Christianity Tzofar This Week


Tzofar This Week

Christianity Under Conquest

Recently, I have been revisiting UK Christian websites to see if there have been any changes in positions vis-a-vis Jews and Israel since I surveyed their attitudes several years ago. Coincidentally, two things popped up this week which revealed that the pro-Palestinian/pro-Islamic, left-leaning strain among certain ecclesiastics is still alive and kicking in the UK and Europe, while their faith groups quietly move toward a vanishing point.

The Gatestone Institute offers Giulio Meotti’s article about unused British and European churches and synagogues which are being re-purposed for businesses or residences, or, increasingly, have been converted into mosques. Driving the abandonment of these properties are a combination of decreasing religiosity among Christians, and the virulent anti-Semitism which has driven Jews out of areas where Muslims now predominate.

As Meotti points out, there has been little protest over the creeping spread of Islam and little done which effectively stanches the bleeding loss of congregations. In this situation, should state churches hyper-focus on promoting family and social values in local communities?
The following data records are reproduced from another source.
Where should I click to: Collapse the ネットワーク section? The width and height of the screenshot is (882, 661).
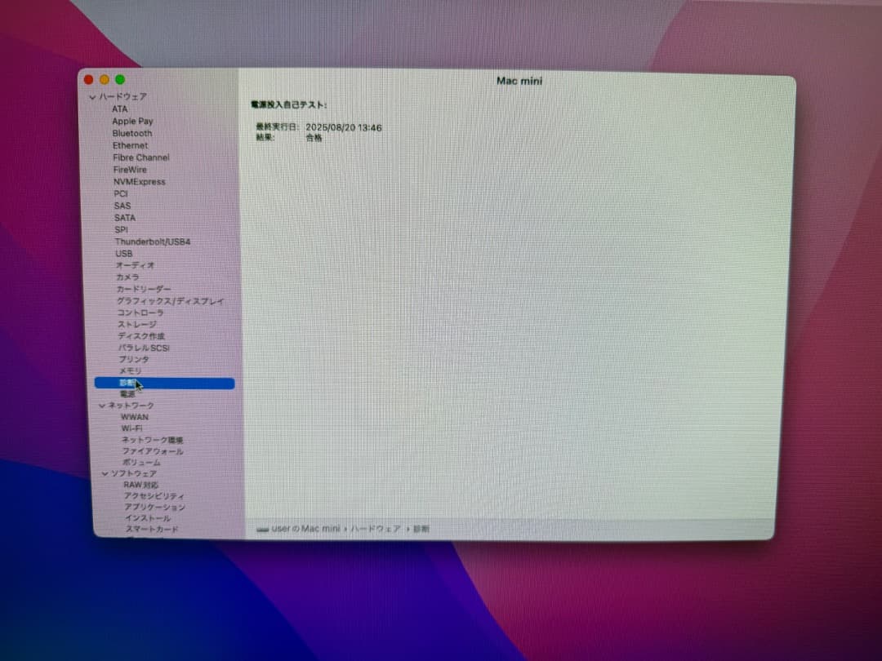(105, 405)
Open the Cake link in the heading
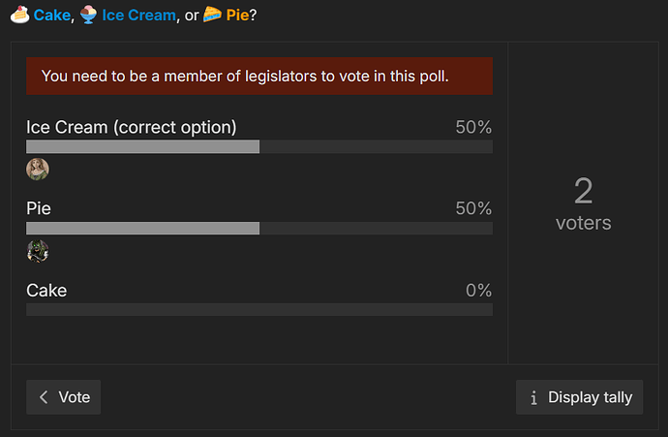This screenshot has height=437, width=668. pos(52,16)
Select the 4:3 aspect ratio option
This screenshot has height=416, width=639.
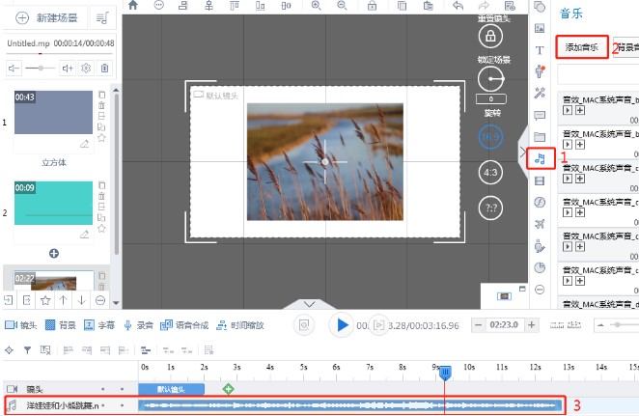[490, 174]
Are church international aid objectives a distraction from fortifying themselves locally? So far, government funding for foreign aid projects and the sale of church properties have fueled foreign exploits, including support for the “occupied Palestinians”. With a declining European Christian population, these efforts are already looking as if someone on a raft in the Pacific is giving away life preservers to a passing cruise ship.

christian extinction

Demographic shifts may well mean state funding for churches will dry up when most of the electorate is either apathetic or antagonistic towards these institutions. Yet, as we will see, there is a long-term strategic goal.

In a related moment of absurdity, the Catholic Archbishop of Cologne, Rainer Maria Woelki, stated that Christianity and Islam must be considered on an equal footing, especially as Muslims are now part of the German landscape. Even worse, he stated that Islam is compatible with the German constitution. This is the reiteration of the rights of Muslims as a protected faith community. During his tenure as Archbishop in Berlin Cardinal Woelki supported, inter alia, a refugee café offering homework help for immigrant youth. In other words, the Cardinal is trying to win hearts and minds by being open and actively promoting outreach to the Muslim community.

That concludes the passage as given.